The Rennie Memorial Presbyterian Church is a Presbyterian Church (U.S.A) congregation. it was established on April 23, 1950, in Amelia, Virginia. The church sits on grounds that were previously occupied by the Amelia Presbyterian Church.

Rennie congregation

During the late 1880s, Mr. Thomas Major, father of Mr. S. T. Major, organized a Sunday School in a little school house about four miles southwest of Amelia Courthouse, Virginia.  For a short period of time the Rev. George Denny preached for this small group.

After about ten years, the Sunday School moved to the crossroads known as Dutch Store.  Here the group met in a very small room used by Mr. and Mrs. William Harver as a school room for their children.  Mr. S. T. Major was the superintendent during this period, and the moving force who kept the Sunday School going.  Regardless of the weather, bad roads, sickness, or other things which kept many members away, Mr. Major was always on hand to hold Sunday School even when only a few were present.  The Rev. J. R. Rennie began preaching for the congregation in the school house.

Building and land donation

On October 1, 1912, the Rev. D.P. Rogers became pastor of the Amelia group of churches.  After his arrival, the Amelia Presbyterian Church erected the building which they are now using.  In 1914, the Amelia Church offered to give the old building to the Rennie congregation.  A few days after the gift, the building was torn down and was swiftly erected again by the men of the Rennie community on its present site.  The current building was the old Grub Hill Episcopal Church before having been moved to the Amelia Church.  It dates from 1732, making it the oldest church building in the county.

The lot on which the church was erected and the land for the adjoining cemetery were donated by Mr. S. T. Major.  No greater tribute could be paid to the memory of Mr. Major than the organization of 80 charter members into a rapidly growing church with a full, well-rounded program.

On April 23, 1950, the congregation established itself as a separate and independent church becoming Rennie Memorial Presbyterian Church.  The ruling elders for this newly organized church were W. L. Reames, James Campbell, L. I. Major, and C. C. Bishop.  The  deacons were Woodrow Arrington, O. R. Tomlinson, Clyde Bishop, Lester Curtis, and James Lee Hall.  The Rev. Douglas Wilkinson was the minister at the time.  The church continued to grow and its need to expand became evident.  In the early 1960s, the church building grew to accommodate four Sunday School rooms, a basement Fellowship Hall, kitchen, and storage area.  Members were able to contribute to the building fund by use of the “Joash Chest,” into which the Sunday School also contributed with its collections from the first Sunday of each month.

Cluster system

By the late-1960s, a plan was proposed by the Presbytery for a cluster system to be formed among the Rennie Memorial, the Amelia, the Pine Grove, and the Mattoax churches.  These four churches called their first pastor to begin serving them in January, 1974.  During this time, ACTS (Amelia Cluster Teens) group became very active in the community.

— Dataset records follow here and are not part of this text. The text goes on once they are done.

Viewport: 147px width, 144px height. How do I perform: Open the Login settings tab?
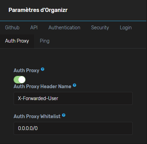point(126,28)
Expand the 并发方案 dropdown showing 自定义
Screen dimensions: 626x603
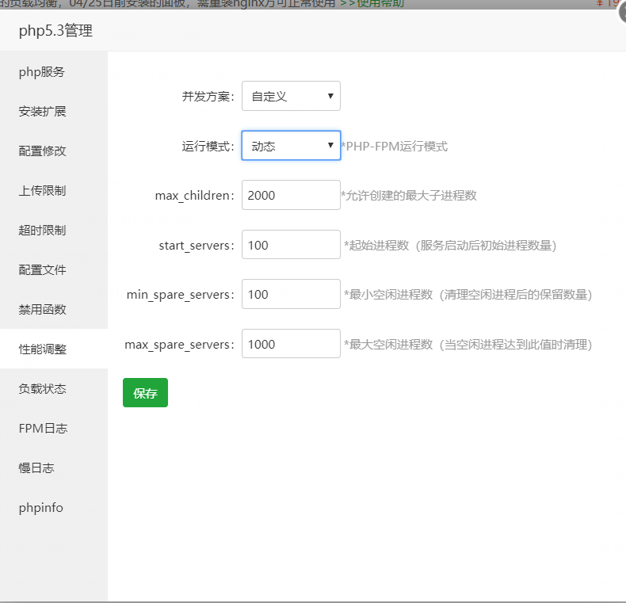291,96
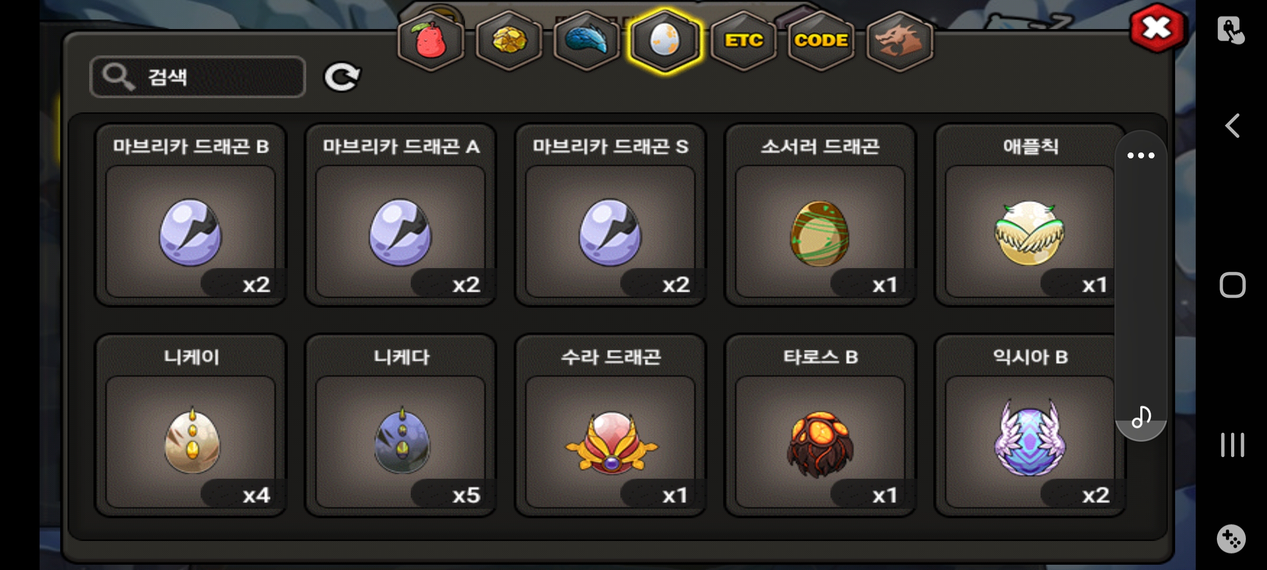The image size is (1267, 570).
Task: Tap the Android back chevron
Action: tap(1233, 126)
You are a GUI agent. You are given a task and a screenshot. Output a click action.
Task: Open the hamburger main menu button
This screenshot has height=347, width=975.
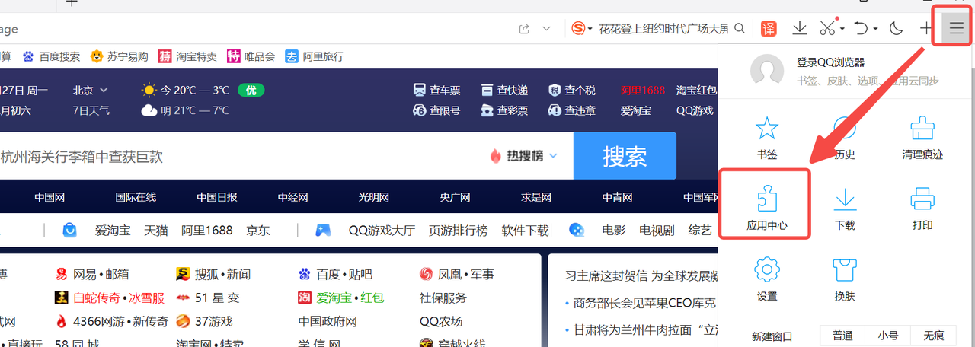(x=956, y=29)
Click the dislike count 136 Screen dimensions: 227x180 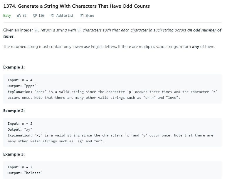click(x=41, y=16)
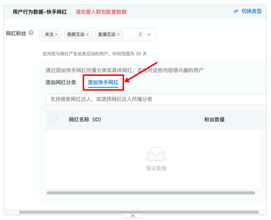This screenshot has height=220, width=271.
Task: Collapse the panel using the bottom chevron
Action: click(x=133, y=216)
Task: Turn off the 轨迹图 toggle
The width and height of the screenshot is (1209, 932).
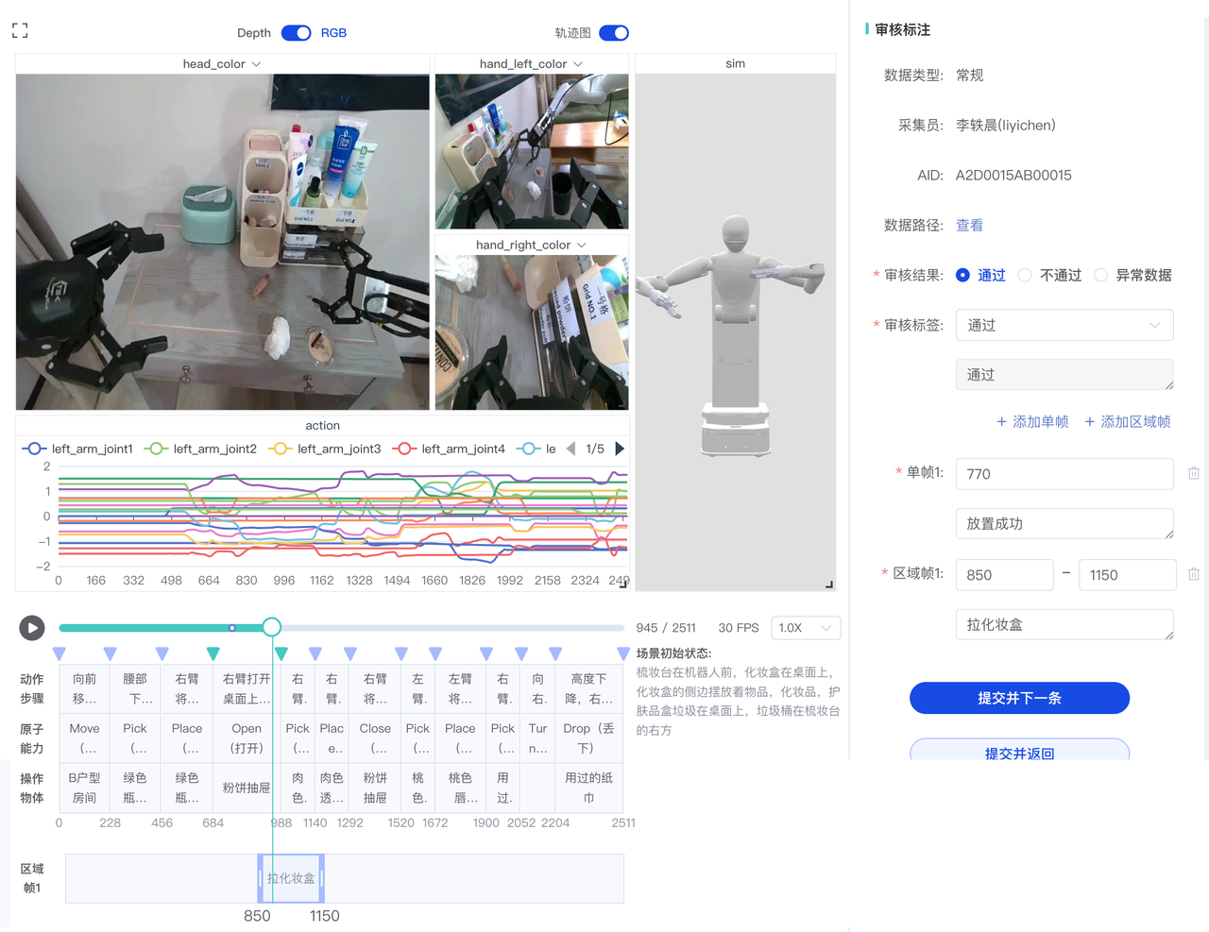Action: (x=614, y=32)
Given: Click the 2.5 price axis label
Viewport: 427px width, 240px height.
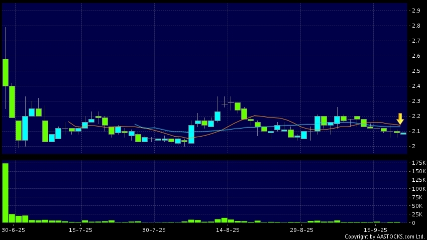Looking at the screenshot, I should coord(415,71).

In 1987, Amelia Presbyterian Church requested to withdraw from the cluster system.  The remaining three congregations arranged a system where one minister could serve them.  Rennie Memorial opted to have services early on Sunday mornings to accommodate such a necessity, while the Mattoax and the Pine Grove congregations worshiped together with the same minister.

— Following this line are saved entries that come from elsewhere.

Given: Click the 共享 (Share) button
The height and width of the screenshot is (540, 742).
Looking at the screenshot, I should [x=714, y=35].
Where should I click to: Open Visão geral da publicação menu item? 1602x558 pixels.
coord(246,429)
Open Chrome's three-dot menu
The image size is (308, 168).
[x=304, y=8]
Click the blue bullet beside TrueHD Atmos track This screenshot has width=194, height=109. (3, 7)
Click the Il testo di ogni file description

In 1999, the cluster system ended, with the Mattoax and the Pine Grove congregations withdrawing from the Amelia Presbyterian Cluster.  They continued to worship together with their pastor, the Rev. Patrice Bittner-Humphreys.

Modern ministry

In the 2000s, Rennie Memorial has continued to serve God through education and Biblical learning—in the same way it began in the 1880s.  The congregation has shifted its approach in ministry from having full-time pastors to having student interns who stay for varying durations in order to learn ministry in a congregational setting.  Rennie Memorial is a church that is proud of its heritage and history, and it continues looking toward the future in service to God's kingdom.